Exercise aim:
Reproduce each of the entries below verbatim.

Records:
- - -
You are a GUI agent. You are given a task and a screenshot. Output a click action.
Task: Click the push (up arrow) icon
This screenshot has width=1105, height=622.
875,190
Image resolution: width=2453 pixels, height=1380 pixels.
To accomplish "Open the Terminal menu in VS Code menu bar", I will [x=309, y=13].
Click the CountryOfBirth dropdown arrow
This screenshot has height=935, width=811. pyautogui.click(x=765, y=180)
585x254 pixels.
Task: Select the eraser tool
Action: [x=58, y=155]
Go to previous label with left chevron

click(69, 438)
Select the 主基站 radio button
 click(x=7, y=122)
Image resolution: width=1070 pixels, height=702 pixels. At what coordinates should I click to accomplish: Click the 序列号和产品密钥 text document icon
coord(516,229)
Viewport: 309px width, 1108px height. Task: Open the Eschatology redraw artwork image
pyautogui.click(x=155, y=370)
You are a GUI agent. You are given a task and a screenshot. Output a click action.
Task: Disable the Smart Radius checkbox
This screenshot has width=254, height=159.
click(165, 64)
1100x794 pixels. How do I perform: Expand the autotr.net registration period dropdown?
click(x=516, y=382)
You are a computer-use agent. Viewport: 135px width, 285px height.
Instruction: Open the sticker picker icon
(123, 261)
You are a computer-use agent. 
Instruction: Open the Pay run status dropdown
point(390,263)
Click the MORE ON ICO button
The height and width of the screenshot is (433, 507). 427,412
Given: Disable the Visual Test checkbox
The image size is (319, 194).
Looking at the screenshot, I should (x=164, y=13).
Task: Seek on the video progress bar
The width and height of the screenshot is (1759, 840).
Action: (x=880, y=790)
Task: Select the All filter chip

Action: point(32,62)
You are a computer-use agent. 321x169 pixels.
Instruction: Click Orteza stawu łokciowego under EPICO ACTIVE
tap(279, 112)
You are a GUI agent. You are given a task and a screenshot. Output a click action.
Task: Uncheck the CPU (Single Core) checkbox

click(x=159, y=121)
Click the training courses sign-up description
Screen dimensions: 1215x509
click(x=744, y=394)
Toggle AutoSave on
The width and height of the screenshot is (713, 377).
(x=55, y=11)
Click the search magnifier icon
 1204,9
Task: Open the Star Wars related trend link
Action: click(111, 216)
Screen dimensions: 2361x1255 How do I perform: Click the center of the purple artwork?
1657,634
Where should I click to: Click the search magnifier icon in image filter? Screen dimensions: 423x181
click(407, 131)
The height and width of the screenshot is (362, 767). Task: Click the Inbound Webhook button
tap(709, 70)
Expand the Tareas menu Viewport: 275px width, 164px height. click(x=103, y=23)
- - -
Complete answer:
You are a GUI agent. You are given a task and a screenshot. Output a click action.
Task: Click the push (up arrow) icon
This screenshot has width=1105, height=622.
875,190
Image resolution: width=2453 pixels, height=1380 pixels.
To accomplish "Open the Terminal menu in VS Code menu bar", I will [x=309, y=13].
Click the CountryOfBirth dropdown arrow
This screenshot has height=935, width=811. pyautogui.click(x=765, y=180)
585x254 pixels.
Task: Select the eraser tool
Action: [x=58, y=155]
Go to previous label with left chevron

click(69, 438)
Select the 主基站 radio button
 click(x=7, y=122)
Image resolution: width=1070 pixels, height=702 pixels. At what coordinates should I click to accomplish: Click the 序列号和产品密钥 text document icon
coord(516,229)
Viewport: 309px width, 1108px height. Task: Open the Eschatology redraw artwork image
pyautogui.click(x=155, y=370)
You are a GUI agent. You are given a task and a screenshot. Output a click action.
Task: Disable the Smart Radius checkbox
This screenshot has width=254, height=159.
click(165, 64)
1100x794 pixels. How do I perform: Expand the autotr.net registration period dropdown?
click(x=516, y=382)
You are a computer-use agent. Viewport: 135px width, 285px height.
Instruction: Open the sticker picker icon
(123, 261)
You are a computer-use agent. 
Instruction: Open the Pay run status dropdown
point(390,263)
Click the MORE ON ICO button
The height and width of the screenshot is (433, 507). 427,412
Given: Disable the Visual Test checkbox
The image size is (319, 194).
Looking at the screenshot, I should (x=164, y=13).
Task: Seek on the video progress bar
The width and height of the screenshot is (1759, 840).
Action: (x=880, y=790)
Task: Select the All filter chip

Action: point(32,62)
You are a computer-use agent. 321x169 pixels.
Instruction: Click Orteza stawu łokciowego under EPICO ACTIVE
tap(279, 112)
You are a GUI agent. You are given a task and a screenshot. Output a click action.
Task: Uncheck the CPU (Single Core) checkbox

click(x=159, y=121)
Click the training courses sign-up description
Screen dimensions: 1215x509
click(x=744, y=394)
Toggle AutoSave on
The width and height of the screenshot is (713, 377).
(x=55, y=11)
Click the search magnifier icon
 1204,9
Task: Open the Star Wars related trend link
Action: click(111, 216)
Screen dimensions: 2361x1255 How do I perform: Click the center of the purple artwork?
1657,634
Where should I click to: Click the search magnifier icon in image filter? Screen dimensions: 423x181
click(407, 131)
The height and width of the screenshot is (362, 767). Task: Click the Inbound Webhook button
tap(709, 70)
Expand the Tareas menu Viewport: 275px width, 164px height. click(x=103, y=23)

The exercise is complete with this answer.